6/10
Not for Fans of Dorothy Sayers, But....
12 June 2018
When I think about whom to cast as Lord Peter Wimsey, I think of someone skilled at playing silly-ass aristocrats. I know that Ian Carmichael appeared in several television adaptations of Sayers' Wimsey novels in the 1970s, and I hope to have a chance to see them some day. For this one, they might have cast one of the Aldwych farceurs: Ralph Lynn (the descriptions of Lord Peter in the earlier novels make him sound like Lynn) or Claude Hulbert. Instead, MGM originally cast Robert Donat after his success in GOODBYE MR. CHIPS and, when he dropped out, used the visiting Robert Montgomery -- a fine actor, but not really suited for the role. Then they rewrote it so that Peter and Harriet (played by Constance Cummings) were more like Nick and Nora Charles in this hash of BUSMAN'S HONEYMOON.

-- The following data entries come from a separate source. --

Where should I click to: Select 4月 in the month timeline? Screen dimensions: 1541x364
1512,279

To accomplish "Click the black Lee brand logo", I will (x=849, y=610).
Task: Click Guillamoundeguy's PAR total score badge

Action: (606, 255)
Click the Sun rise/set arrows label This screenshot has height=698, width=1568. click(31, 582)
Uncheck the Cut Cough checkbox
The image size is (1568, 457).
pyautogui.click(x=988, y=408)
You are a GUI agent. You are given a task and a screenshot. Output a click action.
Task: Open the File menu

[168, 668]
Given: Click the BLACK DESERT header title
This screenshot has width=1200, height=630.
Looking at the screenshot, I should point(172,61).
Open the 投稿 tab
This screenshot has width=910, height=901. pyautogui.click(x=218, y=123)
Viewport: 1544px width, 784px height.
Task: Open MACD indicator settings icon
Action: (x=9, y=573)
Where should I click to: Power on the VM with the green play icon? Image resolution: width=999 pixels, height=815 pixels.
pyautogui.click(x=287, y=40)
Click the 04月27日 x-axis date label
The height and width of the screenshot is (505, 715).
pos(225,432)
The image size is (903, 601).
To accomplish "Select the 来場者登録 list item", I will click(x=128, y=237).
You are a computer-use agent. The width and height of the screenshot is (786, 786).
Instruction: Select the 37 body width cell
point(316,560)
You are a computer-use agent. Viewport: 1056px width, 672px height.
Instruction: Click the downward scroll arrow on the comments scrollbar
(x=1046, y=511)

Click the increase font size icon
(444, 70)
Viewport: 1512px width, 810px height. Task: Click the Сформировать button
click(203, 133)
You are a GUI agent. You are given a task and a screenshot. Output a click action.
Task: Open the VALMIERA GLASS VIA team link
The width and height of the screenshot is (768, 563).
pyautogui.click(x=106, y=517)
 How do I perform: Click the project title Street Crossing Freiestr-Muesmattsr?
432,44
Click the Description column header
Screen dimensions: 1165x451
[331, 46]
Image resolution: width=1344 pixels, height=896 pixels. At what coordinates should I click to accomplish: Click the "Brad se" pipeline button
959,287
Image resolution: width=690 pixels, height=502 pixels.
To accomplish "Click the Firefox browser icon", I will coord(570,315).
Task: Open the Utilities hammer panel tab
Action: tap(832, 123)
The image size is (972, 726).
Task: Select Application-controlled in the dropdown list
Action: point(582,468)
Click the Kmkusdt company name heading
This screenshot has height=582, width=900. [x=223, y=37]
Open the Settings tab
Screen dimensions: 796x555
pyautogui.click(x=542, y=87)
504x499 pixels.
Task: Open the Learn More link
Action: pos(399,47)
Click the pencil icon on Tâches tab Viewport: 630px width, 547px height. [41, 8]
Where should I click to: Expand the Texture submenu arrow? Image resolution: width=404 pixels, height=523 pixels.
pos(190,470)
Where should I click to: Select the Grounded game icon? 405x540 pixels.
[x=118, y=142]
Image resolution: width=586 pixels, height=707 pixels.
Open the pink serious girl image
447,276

Sigh. I'd still like to see Sayers' story done right, but that's not going to happen any time soon. Instead, I'll take some small comfort in the supporting characters. Leslie Banks as Lord Peters' philosophical brother-in-law, reduced to an admiring acoylite; Seymour Hicks, really too old for Buntner, but playing the imperturbable butler. Frank Pettingell is fine as the jack-of-all-trades Puffett, and Robert Newton as Frank Crutchley. Like many another movie "adapted" from another medium, bearing only a passing relationship to the original, I force myself to look at it as something having nothing at all to do with the source material, and find it pretty good on its own account.